Marriage & Family Budapest, Hungary 1 min read 191 words

What Nobody Tells You About Muslim Marriage

Our first year nearly ended because of biryani. What saved us was an imam who understood setting boundaries.

It sounds absurd. It was absurd. But the biryani was never really about money.

Yusuf's mother-in-law had a weekly family dinner. When we married, the expectation was that I would prioritise their family. When I did things differently, the comments started.

What saved us was an imam who understood marriage counselling. He made us list every unspoken expectation. Yusuf's list was 13 items long. Mine was 18. We'd married each other but expected to live in our parents' marriages.

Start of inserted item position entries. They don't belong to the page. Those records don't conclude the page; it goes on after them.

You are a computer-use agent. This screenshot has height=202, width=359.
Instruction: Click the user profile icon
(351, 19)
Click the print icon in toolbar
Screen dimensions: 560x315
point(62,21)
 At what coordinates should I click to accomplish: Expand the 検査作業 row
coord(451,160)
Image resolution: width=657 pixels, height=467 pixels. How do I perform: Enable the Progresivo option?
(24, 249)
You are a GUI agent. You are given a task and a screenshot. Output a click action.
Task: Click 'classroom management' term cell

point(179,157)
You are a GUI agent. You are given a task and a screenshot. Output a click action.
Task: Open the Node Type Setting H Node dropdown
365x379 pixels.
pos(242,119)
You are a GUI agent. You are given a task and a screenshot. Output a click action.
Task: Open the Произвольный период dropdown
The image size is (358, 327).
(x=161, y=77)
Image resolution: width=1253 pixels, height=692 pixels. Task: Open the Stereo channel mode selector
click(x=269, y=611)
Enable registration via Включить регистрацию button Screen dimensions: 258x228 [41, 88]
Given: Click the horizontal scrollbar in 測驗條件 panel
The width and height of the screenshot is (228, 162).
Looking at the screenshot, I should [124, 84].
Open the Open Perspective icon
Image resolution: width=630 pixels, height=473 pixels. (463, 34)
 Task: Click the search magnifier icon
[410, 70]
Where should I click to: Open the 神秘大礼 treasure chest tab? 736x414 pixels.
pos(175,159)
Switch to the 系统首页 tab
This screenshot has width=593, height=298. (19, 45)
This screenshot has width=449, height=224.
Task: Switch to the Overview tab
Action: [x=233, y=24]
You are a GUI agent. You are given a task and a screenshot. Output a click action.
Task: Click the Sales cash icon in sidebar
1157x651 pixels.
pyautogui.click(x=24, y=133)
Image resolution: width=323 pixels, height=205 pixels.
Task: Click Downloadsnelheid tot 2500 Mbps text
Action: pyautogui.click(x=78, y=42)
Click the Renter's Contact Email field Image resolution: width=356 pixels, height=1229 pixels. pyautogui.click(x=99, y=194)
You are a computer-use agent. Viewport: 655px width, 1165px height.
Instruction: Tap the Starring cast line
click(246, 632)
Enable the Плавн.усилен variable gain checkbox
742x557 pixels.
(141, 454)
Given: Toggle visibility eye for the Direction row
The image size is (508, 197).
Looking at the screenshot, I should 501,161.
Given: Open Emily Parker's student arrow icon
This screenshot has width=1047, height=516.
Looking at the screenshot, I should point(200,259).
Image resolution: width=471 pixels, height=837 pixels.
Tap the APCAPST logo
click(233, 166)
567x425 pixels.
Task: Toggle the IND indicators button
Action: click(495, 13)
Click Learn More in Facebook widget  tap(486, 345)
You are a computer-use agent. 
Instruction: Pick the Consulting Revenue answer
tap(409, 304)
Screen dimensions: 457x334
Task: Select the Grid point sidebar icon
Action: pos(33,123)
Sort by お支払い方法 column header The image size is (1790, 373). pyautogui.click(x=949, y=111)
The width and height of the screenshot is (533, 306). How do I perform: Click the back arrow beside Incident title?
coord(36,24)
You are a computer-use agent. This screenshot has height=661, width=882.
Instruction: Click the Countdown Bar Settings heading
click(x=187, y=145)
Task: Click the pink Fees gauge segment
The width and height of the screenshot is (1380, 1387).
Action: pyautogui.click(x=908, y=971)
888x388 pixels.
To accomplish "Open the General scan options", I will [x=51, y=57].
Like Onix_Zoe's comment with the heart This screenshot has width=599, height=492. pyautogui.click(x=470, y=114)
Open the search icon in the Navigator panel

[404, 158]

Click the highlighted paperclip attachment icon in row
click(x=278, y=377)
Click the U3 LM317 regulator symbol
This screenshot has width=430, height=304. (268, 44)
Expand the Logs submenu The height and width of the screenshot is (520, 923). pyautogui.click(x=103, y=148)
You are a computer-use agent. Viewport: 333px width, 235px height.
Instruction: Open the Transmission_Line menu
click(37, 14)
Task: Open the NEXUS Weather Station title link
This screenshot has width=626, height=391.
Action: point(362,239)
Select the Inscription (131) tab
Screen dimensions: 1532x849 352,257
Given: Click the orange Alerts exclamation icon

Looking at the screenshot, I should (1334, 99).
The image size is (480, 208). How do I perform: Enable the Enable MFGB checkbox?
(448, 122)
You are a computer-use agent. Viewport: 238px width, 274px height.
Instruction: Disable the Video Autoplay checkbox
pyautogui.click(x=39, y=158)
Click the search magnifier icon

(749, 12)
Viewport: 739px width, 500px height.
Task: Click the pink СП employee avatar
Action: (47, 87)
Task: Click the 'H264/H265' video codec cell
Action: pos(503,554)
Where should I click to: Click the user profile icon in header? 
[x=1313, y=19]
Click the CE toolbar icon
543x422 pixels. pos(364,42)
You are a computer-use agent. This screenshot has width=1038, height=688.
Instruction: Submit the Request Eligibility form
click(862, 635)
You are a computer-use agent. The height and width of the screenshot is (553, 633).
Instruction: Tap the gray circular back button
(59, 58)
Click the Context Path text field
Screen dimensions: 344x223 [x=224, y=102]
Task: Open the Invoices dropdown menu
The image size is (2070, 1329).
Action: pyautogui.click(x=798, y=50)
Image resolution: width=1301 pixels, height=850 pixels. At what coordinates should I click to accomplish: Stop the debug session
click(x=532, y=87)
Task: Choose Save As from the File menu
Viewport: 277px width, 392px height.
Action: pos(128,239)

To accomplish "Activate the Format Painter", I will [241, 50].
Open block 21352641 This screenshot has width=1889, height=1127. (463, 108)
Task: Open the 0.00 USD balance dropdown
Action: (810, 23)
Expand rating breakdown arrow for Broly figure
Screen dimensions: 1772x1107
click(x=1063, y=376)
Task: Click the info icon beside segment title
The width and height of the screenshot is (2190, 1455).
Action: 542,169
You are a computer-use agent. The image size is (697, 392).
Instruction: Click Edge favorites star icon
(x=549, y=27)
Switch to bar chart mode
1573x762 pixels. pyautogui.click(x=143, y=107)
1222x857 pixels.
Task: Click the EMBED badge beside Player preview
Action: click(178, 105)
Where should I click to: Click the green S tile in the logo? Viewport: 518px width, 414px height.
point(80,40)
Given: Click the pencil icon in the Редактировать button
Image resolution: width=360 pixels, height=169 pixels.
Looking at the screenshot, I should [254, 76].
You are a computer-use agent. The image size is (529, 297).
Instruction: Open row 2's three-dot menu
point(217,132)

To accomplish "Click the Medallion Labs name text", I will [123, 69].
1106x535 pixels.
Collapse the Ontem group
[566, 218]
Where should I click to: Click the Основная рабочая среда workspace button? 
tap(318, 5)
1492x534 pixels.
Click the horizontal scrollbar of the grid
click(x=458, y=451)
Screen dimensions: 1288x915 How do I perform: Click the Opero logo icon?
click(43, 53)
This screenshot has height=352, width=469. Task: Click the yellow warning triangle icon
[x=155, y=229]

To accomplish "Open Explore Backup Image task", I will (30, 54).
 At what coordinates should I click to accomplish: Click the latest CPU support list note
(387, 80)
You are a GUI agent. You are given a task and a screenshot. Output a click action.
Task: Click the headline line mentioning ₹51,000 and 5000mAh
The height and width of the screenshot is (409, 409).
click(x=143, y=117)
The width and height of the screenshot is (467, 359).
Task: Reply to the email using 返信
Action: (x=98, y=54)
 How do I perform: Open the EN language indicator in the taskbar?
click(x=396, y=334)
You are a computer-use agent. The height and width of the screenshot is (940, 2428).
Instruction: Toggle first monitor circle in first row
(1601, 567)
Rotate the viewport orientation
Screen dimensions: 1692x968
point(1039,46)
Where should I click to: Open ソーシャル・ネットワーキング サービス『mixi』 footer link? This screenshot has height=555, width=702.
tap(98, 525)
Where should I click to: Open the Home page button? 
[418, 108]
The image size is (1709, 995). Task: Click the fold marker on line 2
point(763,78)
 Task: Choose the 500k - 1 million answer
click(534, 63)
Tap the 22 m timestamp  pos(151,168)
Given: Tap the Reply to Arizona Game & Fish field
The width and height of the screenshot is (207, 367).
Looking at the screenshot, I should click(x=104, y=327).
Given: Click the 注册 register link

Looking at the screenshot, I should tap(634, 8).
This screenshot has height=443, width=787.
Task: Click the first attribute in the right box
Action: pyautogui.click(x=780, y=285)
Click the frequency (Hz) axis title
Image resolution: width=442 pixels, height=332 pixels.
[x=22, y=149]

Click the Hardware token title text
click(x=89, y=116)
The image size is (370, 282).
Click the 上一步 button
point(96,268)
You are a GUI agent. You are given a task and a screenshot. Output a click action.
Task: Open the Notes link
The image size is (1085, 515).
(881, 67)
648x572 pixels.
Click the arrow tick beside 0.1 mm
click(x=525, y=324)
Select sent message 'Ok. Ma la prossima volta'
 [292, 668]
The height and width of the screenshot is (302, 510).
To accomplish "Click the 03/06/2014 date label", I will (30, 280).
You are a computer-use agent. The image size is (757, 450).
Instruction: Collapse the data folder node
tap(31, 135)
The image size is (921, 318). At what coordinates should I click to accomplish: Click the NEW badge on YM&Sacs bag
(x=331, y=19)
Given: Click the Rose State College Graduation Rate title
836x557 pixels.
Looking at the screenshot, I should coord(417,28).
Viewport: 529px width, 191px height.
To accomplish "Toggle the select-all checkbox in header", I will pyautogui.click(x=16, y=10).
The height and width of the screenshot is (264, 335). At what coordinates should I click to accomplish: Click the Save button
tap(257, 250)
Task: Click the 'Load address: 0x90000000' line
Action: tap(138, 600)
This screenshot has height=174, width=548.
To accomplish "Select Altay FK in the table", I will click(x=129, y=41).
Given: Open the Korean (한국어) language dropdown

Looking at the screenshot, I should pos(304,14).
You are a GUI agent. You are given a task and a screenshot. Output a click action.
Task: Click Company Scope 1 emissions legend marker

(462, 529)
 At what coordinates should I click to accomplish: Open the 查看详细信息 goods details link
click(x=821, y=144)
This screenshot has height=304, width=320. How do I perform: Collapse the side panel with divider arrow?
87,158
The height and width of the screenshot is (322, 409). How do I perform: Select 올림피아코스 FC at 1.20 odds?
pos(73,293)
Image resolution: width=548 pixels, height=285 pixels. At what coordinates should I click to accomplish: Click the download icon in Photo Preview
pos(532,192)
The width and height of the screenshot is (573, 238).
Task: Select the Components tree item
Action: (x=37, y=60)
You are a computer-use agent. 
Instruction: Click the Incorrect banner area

The Quran says spouses are garments for one another — they cover, protect, and complement. We weren't garments. We were polite acquaintances.

It took two years of honest, painful conversations. Of learning that compromise doesn't mean surrender. Of understanding that my Egyptian traditions and Malaysian traditions could coexist in the same kitchen.

We've been married 5 years now. We found our own rhythm. We still disagree about the thermostat. But we do the dishes together.

Nobody tells you that marriage isn't about finding the right person. It's about becoming the right person. Every single day. Over and over. With patience, with prayer, and occasionally with raised voices that eventually soften into laughter.